Rime di Lorenzo). A I, 136 R1 scrive «siede» (sostantivo) in luogo di «sedie» di R,

mentre in altri quattro casi i codici concordano sulla forma, poi moderna, «sede». A II, 119 appare l’alternanza tra «prieta» di R e «pietra» di R1: il primo

compare occasionalmente anche in Lorenzo e nei Pulci, mentre il secondo è regolare in tutti gli altri casi. Curiosa infine la metatesi di R1 «Alcynoe» per

«Alcyone» (V, 154), che compare anche nella postilla marginale, in latino («Alcynoes» di R1 contro «Alcyones» di R): ma è probabile che si tratti di un

errore del copista, che a XI, 91 scrive, correttamente, «Alcyion».

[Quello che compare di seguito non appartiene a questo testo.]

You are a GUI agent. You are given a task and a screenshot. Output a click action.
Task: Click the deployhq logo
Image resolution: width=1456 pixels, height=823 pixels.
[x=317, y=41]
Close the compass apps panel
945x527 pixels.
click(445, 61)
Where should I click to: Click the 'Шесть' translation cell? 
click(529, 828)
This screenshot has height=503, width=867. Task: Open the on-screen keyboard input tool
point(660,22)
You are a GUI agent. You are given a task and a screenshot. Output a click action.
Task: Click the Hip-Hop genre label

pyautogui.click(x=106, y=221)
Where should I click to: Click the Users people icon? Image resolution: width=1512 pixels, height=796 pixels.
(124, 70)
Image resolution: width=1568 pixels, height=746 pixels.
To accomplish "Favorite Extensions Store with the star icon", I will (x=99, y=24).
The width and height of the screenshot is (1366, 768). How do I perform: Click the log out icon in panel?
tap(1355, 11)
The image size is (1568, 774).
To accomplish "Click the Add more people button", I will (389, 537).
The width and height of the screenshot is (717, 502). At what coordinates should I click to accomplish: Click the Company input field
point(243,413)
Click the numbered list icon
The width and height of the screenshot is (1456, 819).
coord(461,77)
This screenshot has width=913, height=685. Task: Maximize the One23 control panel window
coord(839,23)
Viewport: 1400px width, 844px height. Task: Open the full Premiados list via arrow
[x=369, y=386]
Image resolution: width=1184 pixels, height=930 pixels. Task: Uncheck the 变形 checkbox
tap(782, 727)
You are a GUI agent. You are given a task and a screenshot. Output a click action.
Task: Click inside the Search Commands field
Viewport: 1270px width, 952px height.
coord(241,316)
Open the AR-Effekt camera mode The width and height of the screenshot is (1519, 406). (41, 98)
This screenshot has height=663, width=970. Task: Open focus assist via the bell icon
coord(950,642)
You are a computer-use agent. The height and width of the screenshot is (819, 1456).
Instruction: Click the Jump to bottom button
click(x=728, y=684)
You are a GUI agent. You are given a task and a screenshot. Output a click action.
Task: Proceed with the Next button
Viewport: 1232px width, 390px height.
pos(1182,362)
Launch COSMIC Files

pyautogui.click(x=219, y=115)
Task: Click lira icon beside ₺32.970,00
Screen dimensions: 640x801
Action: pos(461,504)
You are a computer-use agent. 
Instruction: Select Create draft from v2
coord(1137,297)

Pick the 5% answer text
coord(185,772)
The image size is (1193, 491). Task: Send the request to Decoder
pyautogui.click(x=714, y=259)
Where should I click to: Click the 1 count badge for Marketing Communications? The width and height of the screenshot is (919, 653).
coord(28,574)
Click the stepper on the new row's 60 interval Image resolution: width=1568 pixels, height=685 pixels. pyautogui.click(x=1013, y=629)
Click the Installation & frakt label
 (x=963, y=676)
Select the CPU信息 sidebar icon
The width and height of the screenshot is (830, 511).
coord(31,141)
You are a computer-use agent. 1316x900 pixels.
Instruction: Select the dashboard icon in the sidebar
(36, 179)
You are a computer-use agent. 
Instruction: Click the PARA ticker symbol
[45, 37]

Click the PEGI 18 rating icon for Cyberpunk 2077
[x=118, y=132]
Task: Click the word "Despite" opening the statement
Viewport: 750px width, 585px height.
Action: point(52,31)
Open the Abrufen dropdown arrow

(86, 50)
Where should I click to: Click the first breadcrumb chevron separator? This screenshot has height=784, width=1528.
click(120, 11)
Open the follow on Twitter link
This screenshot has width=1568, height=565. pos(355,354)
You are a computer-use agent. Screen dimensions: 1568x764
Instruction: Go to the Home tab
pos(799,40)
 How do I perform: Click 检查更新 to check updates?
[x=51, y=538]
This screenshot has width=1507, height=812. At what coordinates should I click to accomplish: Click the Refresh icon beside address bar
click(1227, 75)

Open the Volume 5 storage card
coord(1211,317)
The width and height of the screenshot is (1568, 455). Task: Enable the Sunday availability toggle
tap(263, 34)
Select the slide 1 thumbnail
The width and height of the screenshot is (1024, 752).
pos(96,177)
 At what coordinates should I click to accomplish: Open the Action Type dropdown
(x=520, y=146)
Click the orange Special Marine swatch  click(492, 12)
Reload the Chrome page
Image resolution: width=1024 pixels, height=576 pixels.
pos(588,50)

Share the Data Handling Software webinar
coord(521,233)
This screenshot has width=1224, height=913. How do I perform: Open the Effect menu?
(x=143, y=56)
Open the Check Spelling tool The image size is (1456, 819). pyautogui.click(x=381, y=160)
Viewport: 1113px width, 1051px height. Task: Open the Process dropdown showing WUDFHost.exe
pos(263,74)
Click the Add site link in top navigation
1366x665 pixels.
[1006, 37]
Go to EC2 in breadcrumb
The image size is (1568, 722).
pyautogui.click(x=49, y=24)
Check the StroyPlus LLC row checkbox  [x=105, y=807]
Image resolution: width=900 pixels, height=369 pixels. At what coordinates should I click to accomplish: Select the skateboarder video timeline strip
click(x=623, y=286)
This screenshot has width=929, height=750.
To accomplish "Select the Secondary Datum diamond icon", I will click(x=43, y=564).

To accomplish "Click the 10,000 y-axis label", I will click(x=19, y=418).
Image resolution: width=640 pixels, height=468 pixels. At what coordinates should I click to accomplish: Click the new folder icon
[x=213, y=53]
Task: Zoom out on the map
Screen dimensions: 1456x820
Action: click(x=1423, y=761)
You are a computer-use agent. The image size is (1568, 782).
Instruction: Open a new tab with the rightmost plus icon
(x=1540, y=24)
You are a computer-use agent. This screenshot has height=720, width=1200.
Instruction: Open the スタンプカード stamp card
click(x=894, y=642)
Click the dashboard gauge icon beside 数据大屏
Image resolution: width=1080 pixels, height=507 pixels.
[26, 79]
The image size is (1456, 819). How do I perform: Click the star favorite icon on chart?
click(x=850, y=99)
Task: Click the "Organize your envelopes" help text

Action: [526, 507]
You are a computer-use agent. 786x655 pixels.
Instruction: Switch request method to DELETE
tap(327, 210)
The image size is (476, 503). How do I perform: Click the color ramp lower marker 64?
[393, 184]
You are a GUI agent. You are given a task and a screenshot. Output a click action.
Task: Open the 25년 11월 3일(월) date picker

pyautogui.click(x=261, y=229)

Sarebbe assai complesso, infine, approfondire dovutamente il tema del raddoppiamento fonosintattico, da sempre vivo nelle varietà centrali dell’italiano. Anche in questo caso si tratta di trasmettere o meno alla grafia un indizio della pronuncia viva. A I, 138 R raddoppia l- in posizione iniziale preceduta da vocale, mente R1 sceglie la grafia con la scempia: «a·lluce» contro

«a luce». Allo stesso modo, ma con l’aggiunta dell’assimilazione dell’articolo, a IV, 41: «e·ll’altro» di R contro «et l’altro» di R1. Esempi di raddoppiamento

fonosintattico sono anche, in un certo senso, le geminate nelle preposizioni articolate: «de la» (o «dela») contro «della», «con la» contro «colla» ecc. In generale si può notare che il raddoppiamento compare in modo non omogeneo in entrambi i codici, benché il testo di R sia certamente più incline a palesare una grafia aderente alla pronuncia viva.

Osservazioni conclusive

La situazione delle varianti ortografiche qui presentata è assai sfaccettata, poiché rispecchia le oscillazioni di una lingua che non è ancora stata dotata di un sistema coerente nel rapporto tra parlato e scritto. Gli usus scribendi dei due codici sono divergenti in molte occasioni, ma le varianti sistematiche sono rare: non è dunque possibile individuare scelte grafiche costantemente differenti che

possano dimostrare in maniera stringente l’irriducibilità reciproca dei due copisti. Alcune tendenze particolarmente forti, tuttavia, come l’uso delle doppie o delle scempie e le numerose assimilazioni del nesso -ct- da parte di R1, fanno

pensare che le abitudini linguistiche fossero leggermente diverse: il che costituisce un ulteriore indizio del fatto che R e R1 siano da attribuire a due scriptores differenti. A seconda dell’ipotesi di ricostruzione delle vicende

redazionali del testo, infine, è possibile scorgere o meno nelle varianti formali un intervento d’autore, tuttavia non sistematico perché non supportato da una avvenuta codificazione ortografica.